Output the entries word for word. Omit images.
━━ Material for this exercise ━━
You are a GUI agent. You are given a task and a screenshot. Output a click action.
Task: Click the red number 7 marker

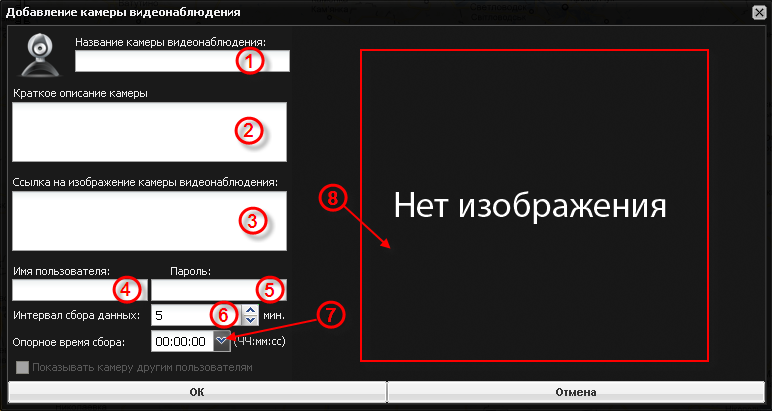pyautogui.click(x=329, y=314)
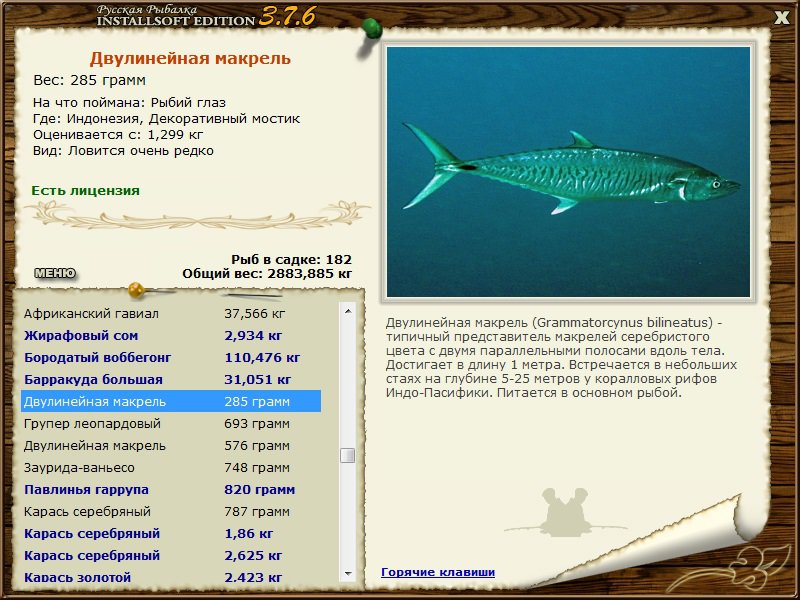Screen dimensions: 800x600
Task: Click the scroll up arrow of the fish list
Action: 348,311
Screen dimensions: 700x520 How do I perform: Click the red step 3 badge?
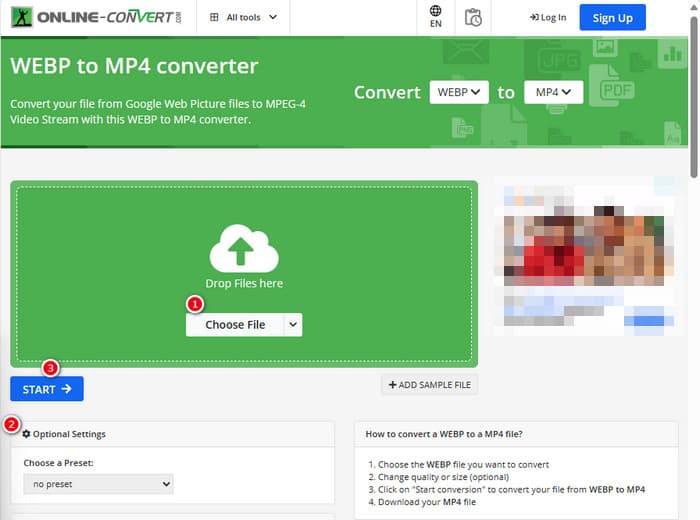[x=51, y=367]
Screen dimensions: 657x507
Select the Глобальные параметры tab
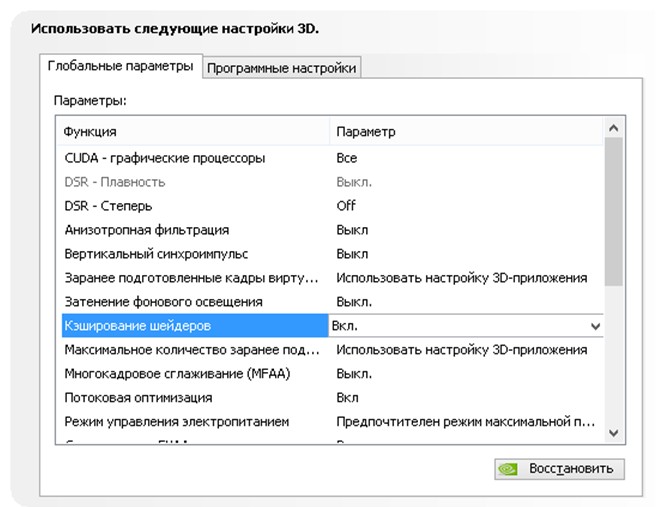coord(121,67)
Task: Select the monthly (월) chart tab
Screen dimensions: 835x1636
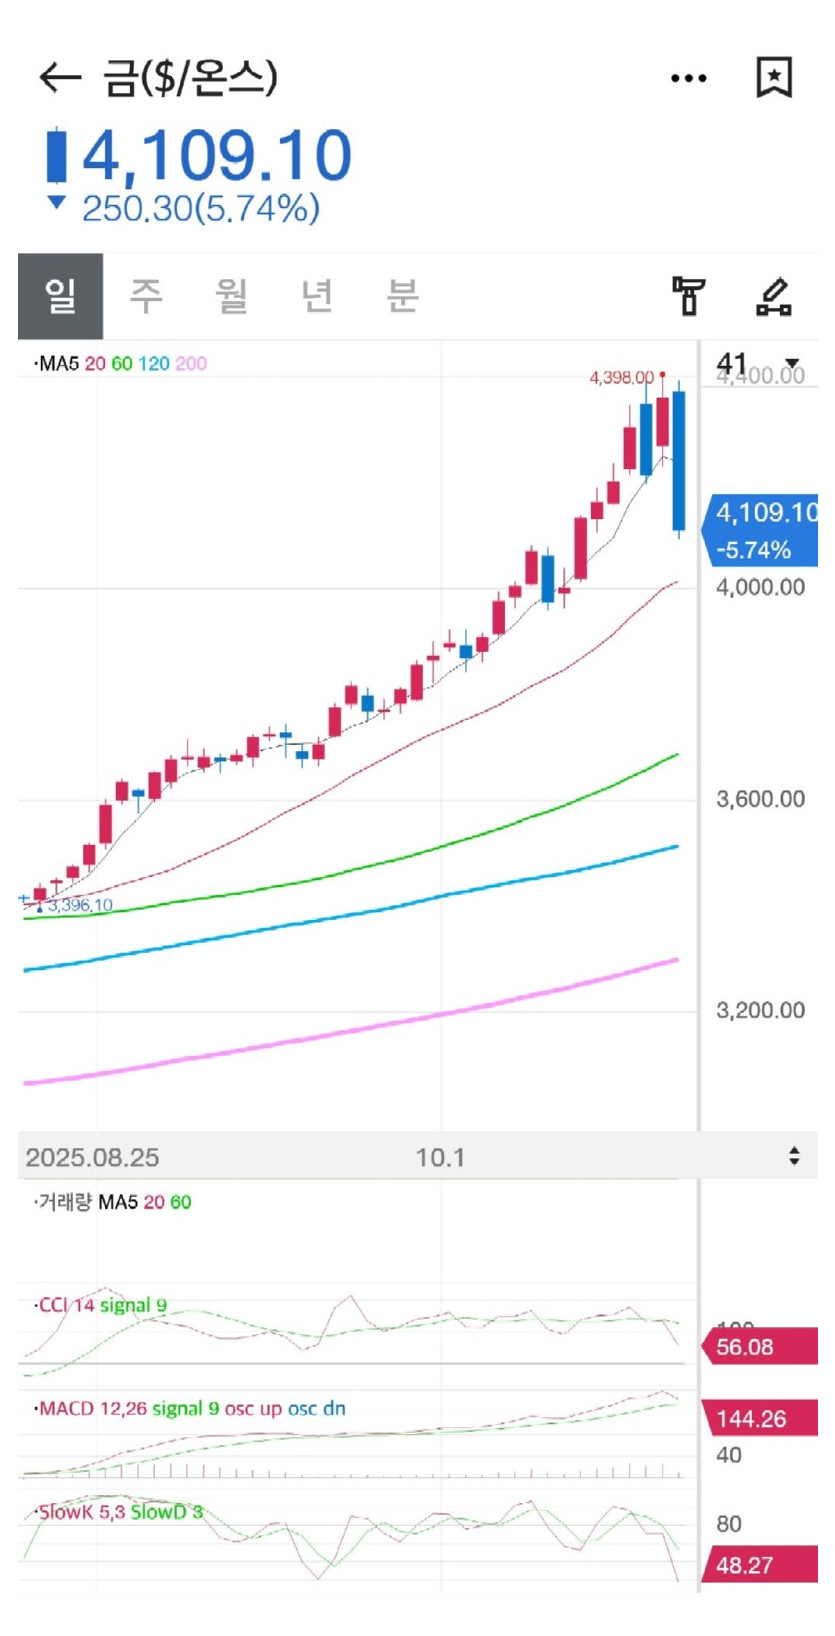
━━━
Solution below
You are a GUI agent. You are given a task and a screenshot. Output a click action.
Task: Click the red number 7 marker

pyautogui.click(x=329, y=314)
Screen dimensions: 800x600
Task: Click the scroll up arrow of the fish list
Action: 348,311
Screen dimensions: 700x520 How do I perform: Click the red step 3 badge?
[x=51, y=367]
Screen dimensions: 657x507
Select the Глобальные параметры tab
coord(121,67)
Task: Select the monthly (월) chart tab
Screen dimensions: 835x1636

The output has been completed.